I hate that it makes people think that spending big on apparel is a recipe for happiness. I hate that it encourages us to obsess over clothes that, frankly, look weirder every year. And more than anything I hate that it makes us hate our bodies for what we are not, instead of celebrating them for what they are.

Too Big?

This rage surfaced just recently when I read the story of Agnes Hedengard. If you didn’t hear it, let me recap for you. Agnes is a 19-year-old girl from Sweden who embarked on a life as a model in her teens. Just last year she was third place on Sweden’s Next Top Model but for some reason she just hasn’t been booked lately. I can’t really see why. The girl has legs that stretch as far as the eye can see, confidence that’s clear from her stance, and what appears to be a great sense of humour.

Yet according to agents, she’s too big.

She outlines the issues that she’s been having in a YouTube video, in which she says that every time her measurements are sent off, the same response comes back. Sorry, she’s just too big.Growl.

Closer To Home

Let me tell you another story..

One that makes me angrier than I ever been, and sadder too. A few weekends back I was all set to take my nine-year-old niece for a swim at the waterpark. She was in the changeroom, and she told me she didn’t want to come out. When I asked her why, she started crying. Through the tears I managed to translate that she was embarrassed that her thighs touched, and that meant she was fat.

My jaw hit the floor. Here was my beautiful, bubbly niece echoing exactly the same thought I’d had since I hit puberty, but she was so much younger, so much less equipped to deal with the debate. I was about 14 when I realised my body didn’t look like the girls in the magazines, and that it never would. They were thin, lean and bony. I had musculature, puppy fat, and thighs so in love they never wanted to be apart. Instead of being empowered by the realisation I was different, I was floored by it.

All the women I saw around me, in films and television, on billboards and in magazines, were svelte and sexy. When starving myself didn’t produce these results, I went in completely the other direction. I gained 25 kilos in 6 months. If I couldn’t be that, I’d be the opposite. It took me another year and a half to realise that healthy was more important than skinny, but it’s still something I struggle with every day. I don’t believe I’ve beaten body image issues, but I’m dealing with them better every day. Of course, I’m not nine years old.

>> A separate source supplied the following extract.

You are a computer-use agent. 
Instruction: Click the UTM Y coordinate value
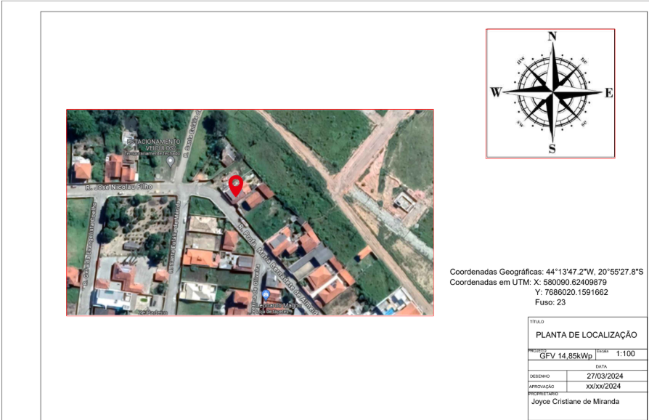pos(571,292)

How the hell could I explain something that took me 10 years to figure out to someone who hasn’t even lived that long?

Why I Hate The Fashion Industry

For an industry that has been at the centre of all the worst kinds of attention in the last years, you’d think the folks of fashion would get a clue. Instead, and despite the backlash, they continue to obsess over just one kind of body. If you’re a model, you have to be tall and stick thin. There just isn’t any way around it. They don’t care how you do it, or how unhealthy you are. Just deliver your body to the studio and allow them to work their magic on it.

The major problem with the fashion industry is that they’ve saturated our world. You can’t go anywhere without seeing a model staring hungrily from a billboard, or the cover of a magazine. In most cases she’s been blow dried and airbrushed to perfection, before being touted as the real deal. These ideas filter down through society, like acid rain over the unsuspecting pedestrians. They’re invasive and hard to shake. Yet still the fashion industry claims they do no harm.

Well sorry, but that’s a load of bull, and the sooner they figure that out, the sooner we can repair the damage that they’ve done. Yes, that means no starving models, no crash diet advice, and no labelling of normal women as ‘plus-sized’.

Yes, it means never saying to healthy, happy 19-year-olds, sorry you’re just too big.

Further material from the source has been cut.